The U.S. Air Forces' interest in sponsoring geophysical research was initially sparked in the 1930s by the hope that improved weather forecasting would augment the Air Force's flying operations. During World War II, the Allies mounted major forecasting efforts for the 1942 landings in North Africa and the 1944 invasion of Normandy. An increased awareness of other atmospheric effects also grew out of wartime operations. Difficulties with high-frequency radio communications were linked to solar activity. Pilots flying on bombing raids across the Pacific encountered unexpected winds at high altitudes, while radar was sometimes "spooked" by atmospheric effects such as refraction, which lead to false warnings of air attacks.
Toward the end of World War II, the American military recognized the impact of organized science on warfare, particularly through the development of radar and the atomic bomb. Also impressive was the progress the Germans had made toward guided missiles and supersonic flight. These advancements led the military to consider long-term research and development as essential to military preparedness for future conflicts. Weather and the operating environment for military systems were folded in along with obvious areas of weapons research such as aerodynamics and jet propulsion as areas to be supported. A pamphlet written for the Department of Defense in the late 1940s by a well-known climatologist surveyed the impact of the environment on warfare in recent history. It discussed how all the major subfields in the geophysical sciences from geology and hydrology to terrestrial magnetism and electricity could contribute to military capability.
In the immediate postwar period, the U.S. military performed an important "seeding" function for the geophysical sciences. The Department of Defense concluded in 1948 that not enough geophysicists were being trained to meet military and civilian needs and that funding should be allocated to universities to address this deficiency. In the existing sub-fields of geophysics, military funding expanded university faculties and programs, supported graduate students, and provided some with jobs. The navy put considerable funding into oceanography, while the air force focused on meteorology. All three services helped to develop the newer field of upper atmospheric studies.
There has been considerable continuity in the broad program areas supported by the air force over the years. The Geophysics Directorate set up an initial group of programs in the late 1940s. They covered theoretical and applied research in meteorology, upper atmosphere and solar studies, and research on the propagation of electromagnetic, seismic, and acoustic waves. In the late 1950s, the Directorate added programs in space physics and optical/infrared studies, followed shortly by geodesy and gravity. Supporting these research areas was an engineering program thatdeveloped experimental meteorological equipment, sounding rockets and balloons, and instruments for satellites.
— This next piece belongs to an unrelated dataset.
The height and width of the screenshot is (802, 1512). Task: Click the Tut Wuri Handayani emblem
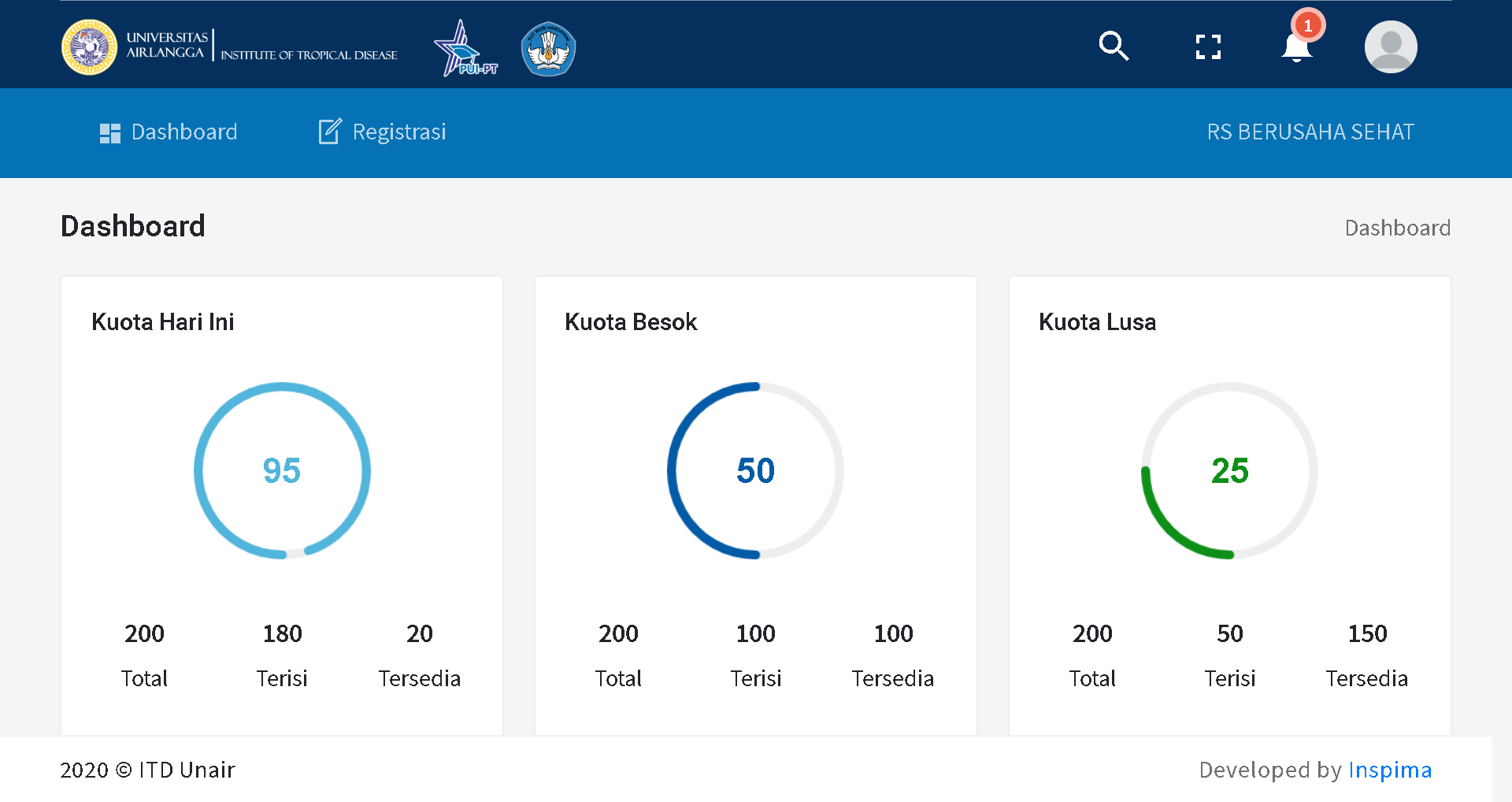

The research programs undertaken by the directorate over the postwar period have evolved considerably in keeping with scientific advances, new technology, and changing military requirements. The Army Air Forces' goal immediately after the war to become an all-weather-flying force made for a strong focus on meteorological research. Directorate meteorologists investigated the jet stream and hurricanes, and they participated in trials of cloud seeding to test their feasibility for military and civilian uses.
Wartime concerns about radio communications also led to expanded studies of the ionosphere. Appreciation of the Sun as the controlling source of energy for the upper atmosphere and ionosphere boosted funding for solar research. In the late 1940s the Geophysics Directorate built a new solar coronagraphic observatory at Sacramento Peak, N. Mex., now a section of the National Solar Observatory. A long-term basic research program in solar physics and solar-terrestrial effects was initiated at Sac Peak in 1952.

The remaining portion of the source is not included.